**SOURCE:**

★ ★ ★ ★ ★

Computing system 200 may store episode data (302). For example, agent module 212 outputs information about the interactions with simulator 150 to reinforcement learning module 211. Reinforcement learning module 211 determines that agent module 212 has interacted with simulator 150 enough to complete one or more episodes. Reinforcement learning module 211 stores information about each of the episodes in data store 220 as episode data 228.


Computing system 200 may compile statistics associated with the episodes (303). For example, reinforcement learning module 211 evaluates episode data generated by agent module 212 and complies information about attributes of each episode 228. In some examples, such attributes may take the form of statistics about the rewards received during the episodes. Reinforcement learning module 211 stores information about the statistics as episode data 229.


Computing system 200 may select a subset of the instances of experience data (304). For example, reinforcement learning module 211 may, when seeking to train or retrain one of models 216, select training data from data store 220. Reinforcement learning module 211 selects instances of experience data 227 based on episode data 229, which may result in a tendency for reinforcement learning module 211 to select experience data 227 drawn from those episodes 228 having high reward values (as identified by episode data 229).


Computing system 200 may train a model 216 (305). For example, reinforcement learning module 211 trains or retrains one of models 216 using the selected experience data 227. As a result of the training, agent module 212 becomes more skilled at predicting an optimal action to take in a reinforcement learning model, wherein the optimal action is an action expected to result in a maximum future reward.



FIG. 4 is another flow diagram illustrating operations performed by an example computing system in accordance with one or more aspects of the present disclosure. FIG. 4 is described below within the context of computing system 200 of FIG. 2B. In other examples, operations described in FIG. 4 may be performed by one or more other components, modules, systems, or devices. Further, in other examples, operations described in connection with FIG. 4 may be merged, performed in a difference sequence, omitted, or may encompass additional operations not specifically illustrated or described.


In the process illustrated in FIG. 4, and in accordance with one or more aspects of the present disclosure, computing system 200 may generate trajectories (401). For example, reinforcement learning module 211 of computing system 200 causes agent module 212 to interact with simulator 150 to initiate a simulation. Agent module 212 starts interacting with simulator 150 and continues repeated interactions, sequencing through a number of states, and generating a corresponding sequence of contiguous experience data 227. In doing so, agent module 212 is creating a sequence of experience data 227 representing a trajectory, where the sequence may correspond to a portion of an episode or all of an episode. In some examples, such as in a continuous reinforcement learning problem, the sequence of experience data 227 representing the trajectory might not be episodic in the sense that it ends in a state having a termination condition. Agent module 212 may interact with simulator 150 to generate a plurality of trajectories.

★ ★ ★ ★ ★

**INFORMATION SUPPLIED:**

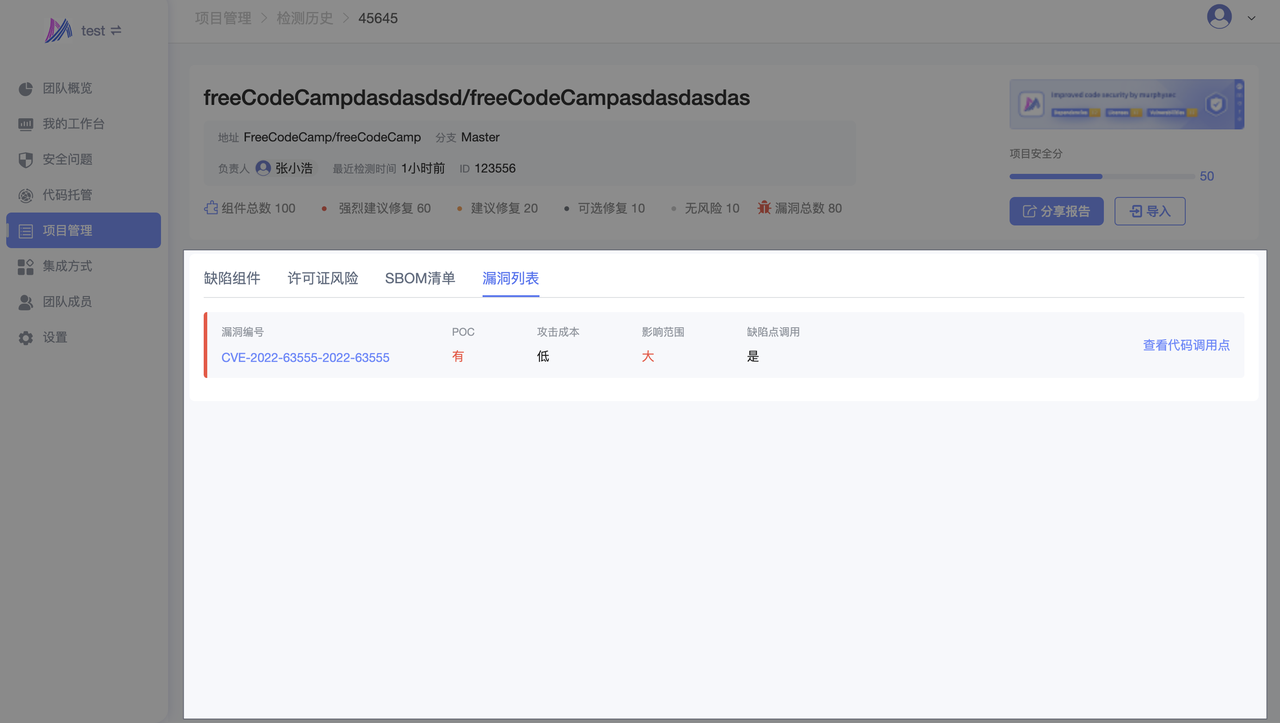Click the murphysec security badge thumbnail

(1126, 104)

★ ★ ★ ★ ★

Do these statements agree with the reinforcement learning text? 1. Selection of experience data tends to favor episodes with high reward values. 2. Only computing system 200 can perform the operations in FIG. 4. 3. A trajectory always ends in a state having a termination condition. Answer yes or no for each, quoting the words from the text that decide it.

1. Yes: "which may result in a tendency for reinforcement learning module 211 to select experience data 227 drawn from those episodes 228 having high reward values"
2. No: "In other examples, operations described in FIG. 4 may be performed by one or more other components, modules, systems, or devices."
3. No: "the sequence of experience data 227 representing the trajectory might not be episodic in the sense that it ends in a state having a termination condition"